**The task:** Reproduce the part of the material that opens with the line containing "Task: Switch to the Photos tab" and closes with the line containing "pyautogui.click(x=281, y=391)", keeping both of those lines, and omit the pictures.

**Entries shown:**
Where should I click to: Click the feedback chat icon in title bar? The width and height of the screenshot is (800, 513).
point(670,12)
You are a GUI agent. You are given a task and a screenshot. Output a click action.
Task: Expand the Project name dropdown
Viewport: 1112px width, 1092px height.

==

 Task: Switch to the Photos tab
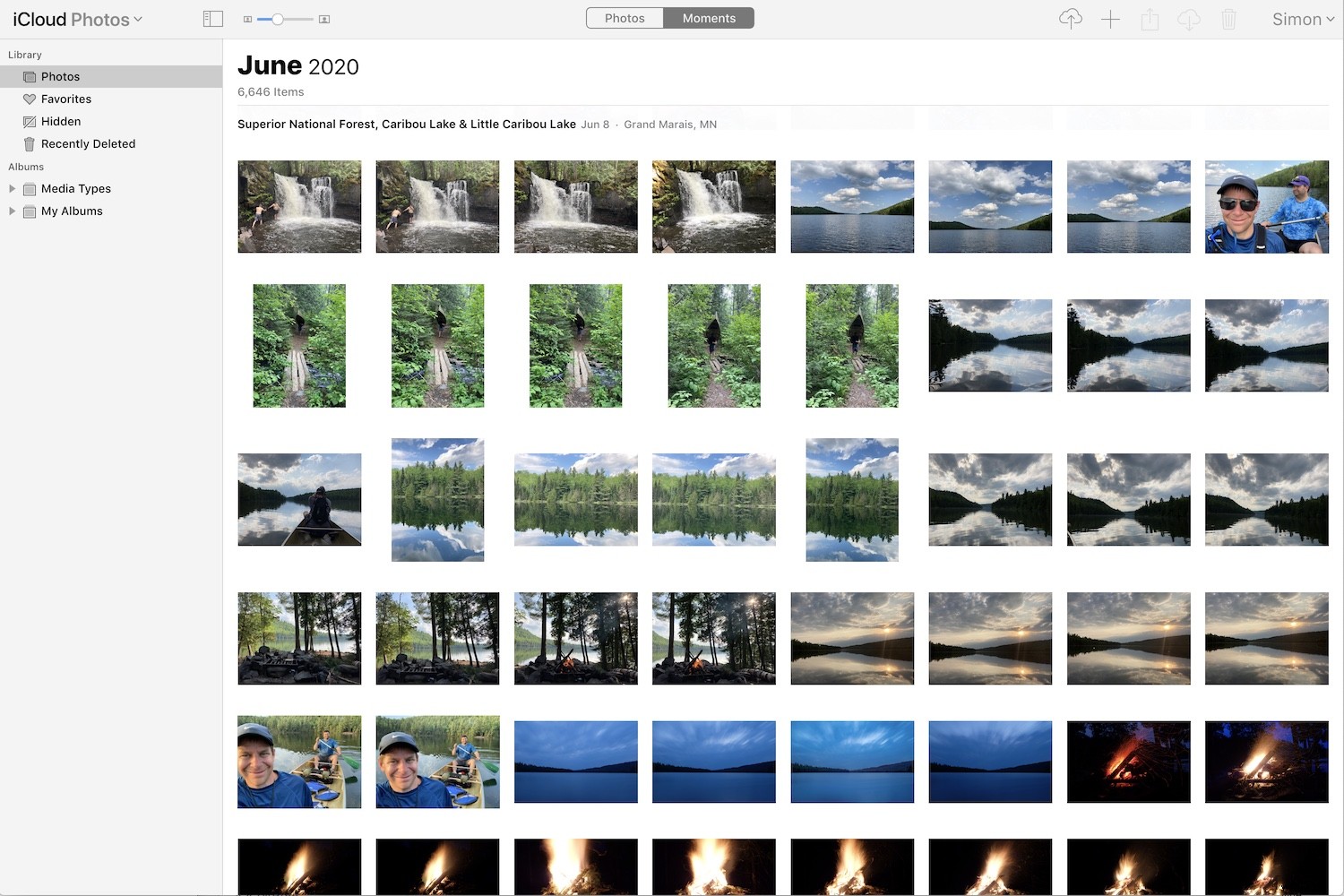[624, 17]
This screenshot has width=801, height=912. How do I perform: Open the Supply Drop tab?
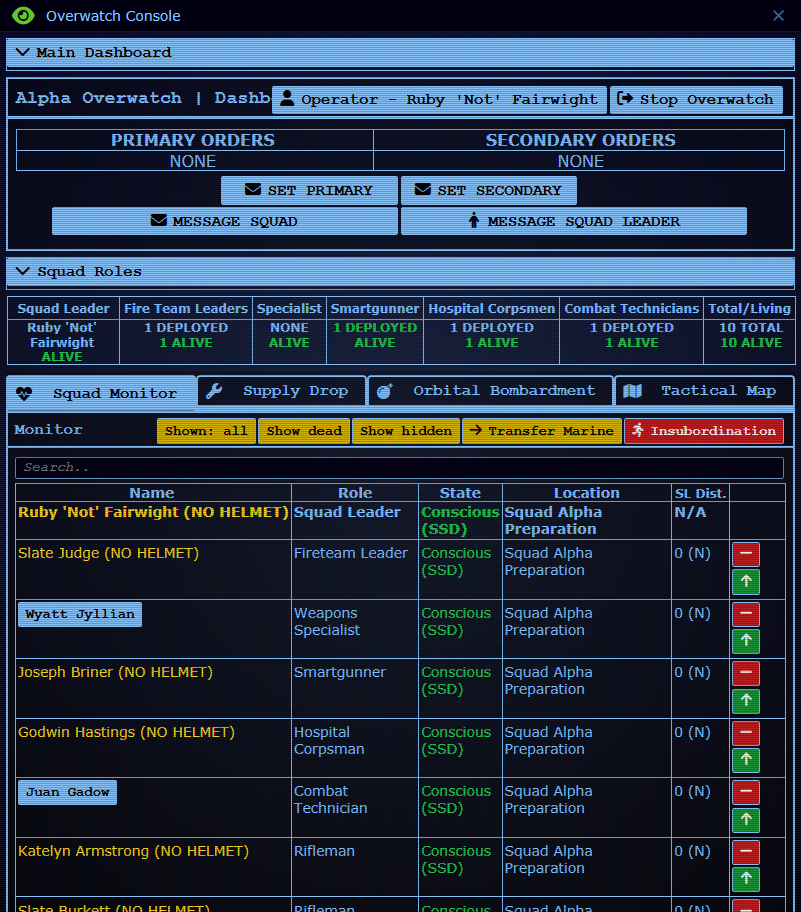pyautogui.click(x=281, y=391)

...

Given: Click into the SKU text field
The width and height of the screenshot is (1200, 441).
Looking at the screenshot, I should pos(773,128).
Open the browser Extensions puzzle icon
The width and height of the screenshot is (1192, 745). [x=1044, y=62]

**Exercise answer:**
 Task: Switch to the Photos tab
[624, 17]
This screenshot has width=801, height=912. How do I perform: Open the Supply Drop tab?
pyautogui.click(x=281, y=391)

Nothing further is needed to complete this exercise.